*Information supplied*:
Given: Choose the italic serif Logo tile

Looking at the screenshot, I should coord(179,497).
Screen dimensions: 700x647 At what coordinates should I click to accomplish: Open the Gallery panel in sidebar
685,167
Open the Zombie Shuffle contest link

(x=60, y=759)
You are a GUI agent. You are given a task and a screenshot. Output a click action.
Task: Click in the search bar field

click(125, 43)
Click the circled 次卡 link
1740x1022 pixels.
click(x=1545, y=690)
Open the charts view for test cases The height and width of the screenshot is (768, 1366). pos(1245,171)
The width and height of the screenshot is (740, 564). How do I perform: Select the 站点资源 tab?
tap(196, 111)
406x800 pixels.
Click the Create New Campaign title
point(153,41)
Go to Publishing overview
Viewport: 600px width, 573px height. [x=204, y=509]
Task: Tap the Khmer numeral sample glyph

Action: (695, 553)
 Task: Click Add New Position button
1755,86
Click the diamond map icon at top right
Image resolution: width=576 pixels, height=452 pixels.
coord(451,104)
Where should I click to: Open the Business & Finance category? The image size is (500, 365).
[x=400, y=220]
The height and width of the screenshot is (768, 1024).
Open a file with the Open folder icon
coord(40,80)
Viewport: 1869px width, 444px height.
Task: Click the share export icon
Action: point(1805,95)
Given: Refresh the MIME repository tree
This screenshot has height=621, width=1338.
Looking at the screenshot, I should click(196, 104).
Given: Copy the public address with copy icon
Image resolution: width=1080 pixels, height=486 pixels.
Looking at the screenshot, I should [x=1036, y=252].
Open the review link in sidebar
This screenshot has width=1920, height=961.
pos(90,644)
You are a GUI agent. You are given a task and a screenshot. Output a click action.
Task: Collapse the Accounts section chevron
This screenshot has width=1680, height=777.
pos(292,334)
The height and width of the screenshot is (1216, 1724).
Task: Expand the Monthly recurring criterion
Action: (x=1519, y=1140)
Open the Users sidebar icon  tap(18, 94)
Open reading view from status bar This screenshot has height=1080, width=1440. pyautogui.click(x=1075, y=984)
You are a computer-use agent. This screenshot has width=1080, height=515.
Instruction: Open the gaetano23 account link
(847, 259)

*The task*: Copy all of the data exactly. Skip nothing.

*Answer space*:
Given: Choose the italic serif Logo tile

Looking at the screenshot, I should coord(179,497).
Screen dimensions: 700x647 At what coordinates should I click to accomplish: Open the Gallery panel in sidebar
685,167
Open the Zombie Shuffle contest link

(x=60, y=759)
You are a GUI agent. You are given a task and a screenshot. Output a click action.
Task: Click in the search bar field

click(125, 43)
Click the circled 次卡 link
1740x1022 pixels.
click(x=1545, y=690)
Open the charts view for test cases The height and width of the screenshot is (768, 1366). pos(1245,171)
The width and height of the screenshot is (740, 564). How do I perform: Select the 站点资源 tab?
tap(196, 111)
406x800 pixels.
Click the Create New Campaign title
point(153,41)
Go to Publishing overview
Viewport: 600px width, 573px height. [x=204, y=509]
Task: Tap the Khmer numeral sample glyph

Action: (695, 553)
 Task: Click Add New Position button
1755,86
Click the diamond map icon at top right
Image resolution: width=576 pixels, height=452 pixels.
coord(451,104)
Where should I click to: Open the Business & Finance category? The image size is (500, 365).
[x=400, y=220]
The height and width of the screenshot is (768, 1024).
Open a file with the Open folder icon
coord(40,80)
Viewport: 1869px width, 444px height.
Task: Click the share export icon
Action: point(1805,95)
Given: Refresh the MIME repository tree
This screenshot has height=621, width=1338.
Looking at the screenshot, I should click(196, 104).
Given: Copy the public address with copy icon
Image resolution: width=1080 pixels, height=486 pixels.
Looking at the screenshot, I should [x=1036, y=252].
Open the review link in sidebar
This screenshot has width=1920, height=961.
pos(90,644)
You are a GUI agent. You are given a task and a screenshot. Output a click action.
Task: Collapse the Accounts section chevron
This screenshot has width=1680, height=777.
pos(292,334)
The height and width of the screenshot is (1216, 1724).
Task: Expand the Monthly recurring criterion
Action: (x=1519, y=1140)
Open the Users sidebar icon  tap(18, 94)
Open reading view from status bar This screenshot has height=1080, width=1440. pyautogui.click(x=1075, y=984)
You are a computer-use agent. This screenshot has width=1080, height=515.
Instruction: Open the gaetano23 account link
(847, 259)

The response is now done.